How to concatenate values of a column B grouped by the other column A SQL and R - sql

I have this dataframe
df <- data.frame(scientific_name = c("Mandevilla grazielae",
"Aosa parvifolia",
"Mandevilla grazielae",
"Dyckia ebracteata"),
collection_number = c("254", "658","445", "568"))
And I'd like to combine the collection number of the plants in a column named "vouchers"
scientific_name vouchers
Mandevilla grazielae 254, 445
Aosa parvifolia 658
Dyckia ebracteata 568
So far this is what I was able to do:
x <- sqldf('SELECT * FROM df GROUP BY scientific_name ORDER BY scientific_name ASC')
And then I started to learn more...
x <- sqldf('SELECT scientific_name, COUNT(collection_number)
FROM df GROUP BY scientific_name ORDER BY scientific_name ASC')

Directions:
1 - Answer these about the question on grouping collection numbers by scientific name:
(a) What name should the new combined column have?
(b) Which collection numbers belong to Mandevilla grazielae?
(c) Which aggregate function does the second sqldf query use?
2 - Resume the forum question about grouping collection numbers by scientific name, picking up after its second sqldf query.
The material placed after this text isn't needed.

Material supplied:

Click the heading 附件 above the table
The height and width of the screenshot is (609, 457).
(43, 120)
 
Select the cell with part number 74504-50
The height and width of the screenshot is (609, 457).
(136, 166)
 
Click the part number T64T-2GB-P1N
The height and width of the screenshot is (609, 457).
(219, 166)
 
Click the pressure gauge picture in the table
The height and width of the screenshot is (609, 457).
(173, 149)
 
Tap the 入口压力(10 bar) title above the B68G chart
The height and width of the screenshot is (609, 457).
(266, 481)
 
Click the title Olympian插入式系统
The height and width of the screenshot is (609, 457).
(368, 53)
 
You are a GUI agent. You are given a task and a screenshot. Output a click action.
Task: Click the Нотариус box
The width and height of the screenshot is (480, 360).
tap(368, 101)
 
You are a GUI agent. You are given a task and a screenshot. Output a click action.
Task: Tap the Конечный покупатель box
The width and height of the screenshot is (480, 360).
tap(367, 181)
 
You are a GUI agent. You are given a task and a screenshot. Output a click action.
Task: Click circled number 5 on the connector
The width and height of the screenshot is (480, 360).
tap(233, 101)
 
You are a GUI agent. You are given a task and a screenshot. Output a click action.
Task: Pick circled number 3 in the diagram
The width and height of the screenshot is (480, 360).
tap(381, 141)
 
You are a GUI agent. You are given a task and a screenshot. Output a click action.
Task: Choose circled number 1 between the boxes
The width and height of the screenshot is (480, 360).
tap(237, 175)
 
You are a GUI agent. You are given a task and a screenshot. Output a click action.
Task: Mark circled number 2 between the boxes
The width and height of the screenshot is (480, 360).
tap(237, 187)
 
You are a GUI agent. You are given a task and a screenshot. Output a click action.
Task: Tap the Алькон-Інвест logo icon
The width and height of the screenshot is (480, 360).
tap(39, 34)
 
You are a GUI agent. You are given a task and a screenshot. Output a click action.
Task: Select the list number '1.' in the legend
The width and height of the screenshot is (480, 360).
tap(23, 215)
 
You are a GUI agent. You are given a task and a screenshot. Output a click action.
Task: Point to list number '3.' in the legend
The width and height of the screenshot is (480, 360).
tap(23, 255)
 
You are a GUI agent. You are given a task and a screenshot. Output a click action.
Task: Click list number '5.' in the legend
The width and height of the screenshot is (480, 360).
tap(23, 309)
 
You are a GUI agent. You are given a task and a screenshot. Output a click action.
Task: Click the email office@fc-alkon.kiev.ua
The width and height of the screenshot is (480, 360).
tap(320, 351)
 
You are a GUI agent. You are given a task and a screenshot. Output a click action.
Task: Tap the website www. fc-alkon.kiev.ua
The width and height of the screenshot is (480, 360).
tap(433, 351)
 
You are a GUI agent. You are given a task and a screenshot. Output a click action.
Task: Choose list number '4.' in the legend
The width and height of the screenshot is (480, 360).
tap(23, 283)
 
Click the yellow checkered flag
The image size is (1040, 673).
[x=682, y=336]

Answers to the exercise:
1 -
(a) vouchers
(b) 254 and 445
(c) COUNT

2 -
I'd like to know if there's something like the COUNT function above to concatenate the column "collection_number" in a "vouchers" column. I also tried CONCAT and it did't work.
I'd be very grateful!

In base R, use aggregate with paste
aggregate(cbind(vouchers = collection_number) ~ scientific_name, df, toString)
-output
scientific_name vouchers
1 Aosa parvifolia 658
2 Dyckia ebracteata 568
3 Mandevilla grazielae 254, 445

1) Using the same setup as in the question use group_concat to concatenate all collection numbers associated with a scientific name. 1 means the first column in the output or write out the column name in its place, i.e. scientific_name.
library(sqldf)
sqldf("select scientific_name, group_concat(collection_number) as vouchers
from df
group by 1
order by 1")
giving:
scientific_name vouchers
1 Aosa parvifolia 658
2 Dyckia ebracteata 568
3 Mandevilla grazielae 254,445
2) Using tidyverse it would be done like this:
library(dplyr)
df %>%
group_by(scientific_name) %>%
summarize(vendors = toString(collection_number)) %>%
ungroup %>%
arrange(scientific_name)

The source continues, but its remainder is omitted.